今回は、ポリアモリーとポリガミーについて、相違点をお伝えしていきたいと思います。
ポリアモリーは法的な"制度"ではない
ポリガミーとは、3人以上で結婚する制度を指します。対義語はモノガミー(一夫一婦制)です。
ポリガミーにはさらにいくつかの種類があります。最も多いのが、カナダの一部や、中東、アフリカなどで見られる一夫多妻制(ポリジニー)。チベットやインドの一部には、一妻多夫制(ポリアンドリー)が伝わっています。
シリア、イラク、パキスタン、モロッコ、ヨルダン、エジプト、アルジェリアなどの国でも、一夫多妻制が認められています。またアメリカでは、モルモン教の一派であるモルモン教原理主義派(FDLS)が一夫多妻の教義を採用しています。
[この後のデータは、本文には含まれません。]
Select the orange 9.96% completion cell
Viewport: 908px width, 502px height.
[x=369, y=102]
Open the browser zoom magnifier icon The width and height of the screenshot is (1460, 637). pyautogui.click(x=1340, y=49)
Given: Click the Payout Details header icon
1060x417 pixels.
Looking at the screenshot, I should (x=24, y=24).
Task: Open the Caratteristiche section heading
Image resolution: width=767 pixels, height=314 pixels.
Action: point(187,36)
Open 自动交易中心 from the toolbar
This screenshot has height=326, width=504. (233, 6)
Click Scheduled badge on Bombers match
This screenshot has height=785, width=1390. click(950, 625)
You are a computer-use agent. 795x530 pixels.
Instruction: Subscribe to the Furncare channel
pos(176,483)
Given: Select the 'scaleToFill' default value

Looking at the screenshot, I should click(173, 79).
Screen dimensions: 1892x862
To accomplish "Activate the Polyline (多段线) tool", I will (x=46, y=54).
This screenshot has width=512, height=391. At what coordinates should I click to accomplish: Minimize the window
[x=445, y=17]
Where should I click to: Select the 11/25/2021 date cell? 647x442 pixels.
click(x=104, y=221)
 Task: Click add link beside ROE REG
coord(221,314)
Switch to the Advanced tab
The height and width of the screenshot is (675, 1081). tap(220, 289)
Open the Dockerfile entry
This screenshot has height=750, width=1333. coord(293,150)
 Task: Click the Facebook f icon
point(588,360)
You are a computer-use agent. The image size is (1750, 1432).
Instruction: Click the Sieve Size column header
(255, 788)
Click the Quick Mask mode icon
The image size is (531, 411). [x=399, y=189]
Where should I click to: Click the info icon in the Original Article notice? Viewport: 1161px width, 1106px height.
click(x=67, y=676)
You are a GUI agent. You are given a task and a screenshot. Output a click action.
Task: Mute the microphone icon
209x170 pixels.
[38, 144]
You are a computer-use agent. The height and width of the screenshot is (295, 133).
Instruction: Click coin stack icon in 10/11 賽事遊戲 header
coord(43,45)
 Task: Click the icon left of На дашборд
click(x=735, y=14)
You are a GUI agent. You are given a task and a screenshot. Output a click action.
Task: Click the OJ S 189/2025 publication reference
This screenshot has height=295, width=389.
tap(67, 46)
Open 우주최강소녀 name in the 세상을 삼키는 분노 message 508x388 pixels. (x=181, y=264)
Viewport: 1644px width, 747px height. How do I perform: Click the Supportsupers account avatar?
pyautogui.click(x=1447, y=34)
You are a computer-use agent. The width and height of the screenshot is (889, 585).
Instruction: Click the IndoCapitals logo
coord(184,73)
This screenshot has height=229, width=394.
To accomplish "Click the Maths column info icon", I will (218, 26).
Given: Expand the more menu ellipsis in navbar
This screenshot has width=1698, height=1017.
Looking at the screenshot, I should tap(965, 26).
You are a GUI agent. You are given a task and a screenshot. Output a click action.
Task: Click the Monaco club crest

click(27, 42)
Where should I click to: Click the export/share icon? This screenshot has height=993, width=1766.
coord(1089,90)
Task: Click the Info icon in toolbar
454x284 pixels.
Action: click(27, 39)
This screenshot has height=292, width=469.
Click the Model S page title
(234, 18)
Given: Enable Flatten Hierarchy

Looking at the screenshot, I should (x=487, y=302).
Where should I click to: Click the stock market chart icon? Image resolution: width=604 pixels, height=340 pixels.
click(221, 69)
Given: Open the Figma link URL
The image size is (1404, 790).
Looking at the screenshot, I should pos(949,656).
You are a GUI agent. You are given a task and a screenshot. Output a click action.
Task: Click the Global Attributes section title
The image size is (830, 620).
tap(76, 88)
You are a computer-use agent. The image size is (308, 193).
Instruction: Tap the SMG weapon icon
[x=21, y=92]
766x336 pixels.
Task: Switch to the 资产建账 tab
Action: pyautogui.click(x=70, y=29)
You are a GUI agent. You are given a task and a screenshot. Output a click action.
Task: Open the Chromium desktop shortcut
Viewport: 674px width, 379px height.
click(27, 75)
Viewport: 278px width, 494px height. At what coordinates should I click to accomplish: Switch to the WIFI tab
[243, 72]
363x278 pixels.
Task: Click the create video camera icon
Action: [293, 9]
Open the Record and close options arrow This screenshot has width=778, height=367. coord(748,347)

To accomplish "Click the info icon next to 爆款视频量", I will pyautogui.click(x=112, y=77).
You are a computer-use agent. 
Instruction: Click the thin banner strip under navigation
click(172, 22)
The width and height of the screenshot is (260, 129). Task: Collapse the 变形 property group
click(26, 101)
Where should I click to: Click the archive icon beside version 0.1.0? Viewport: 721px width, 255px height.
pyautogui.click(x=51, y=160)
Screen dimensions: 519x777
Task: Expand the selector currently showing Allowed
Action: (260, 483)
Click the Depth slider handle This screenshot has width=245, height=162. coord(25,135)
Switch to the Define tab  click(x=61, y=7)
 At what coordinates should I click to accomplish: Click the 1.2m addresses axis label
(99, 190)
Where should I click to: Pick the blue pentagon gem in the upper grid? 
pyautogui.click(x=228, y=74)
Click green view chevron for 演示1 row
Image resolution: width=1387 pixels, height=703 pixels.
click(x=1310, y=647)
フランスやオランダ、ブラジル、コロンビアでは3人でカップルになることが認められていて、これは“シビルユニオン(市民同盟)”と呼ばれます。シビルユニオン(またはシビルパートナーシップ)とは、結婚に似た「法的に承認されたパートナーシップ関係」のこと。アメリカでは、ドメスティックパートナーという語がシビルユニオンと同義のものとして用いられていて、今回制定されたパートナーシップ制度は、このドメスティックパートナーに当たります。
婚姻制度の一種であるポリガミーと違い、ポリアモリーは法的な“制度”ではありません。一部のポリアモリーの人々は、ポリガミーとポリアモリーの違いを以下のように主張しています。
ポリガミーが宗教的や地域的な伝統によって規範化された結婚制度なら、ポリアモリーは文化的な構成物というのだ。集団婚形態を帯びるかパートナーの不倫を認めるなど既存規範から脱して自分たちだけの結婚行動を決める「開放結婚」という点が核心だ。
(【噴水台】ポリアモリー)
なかでも旧来の一夫多妻制は、”女性差別的“である点においてポリアモリーとはまったく異なる、と言われることもあります。
たとえば、日本におけるポリガミーの一種だった側室制度においては、正室や本妻と呼ばれる“正式な配偶者”がたった1人いて、その他の女性たちはそれよりも低い地位におかれました。正室の立場が「家族」であるのに対し、側室の立場は厳密にいえば「使用人」のようなものです。
さらに、側室入りするのは必ずしも女性本人の自由意志や男性との合意によってではなく、「将軍から一方的に指名されて」「親から政略的に献上されて」といったケースもあったといいます。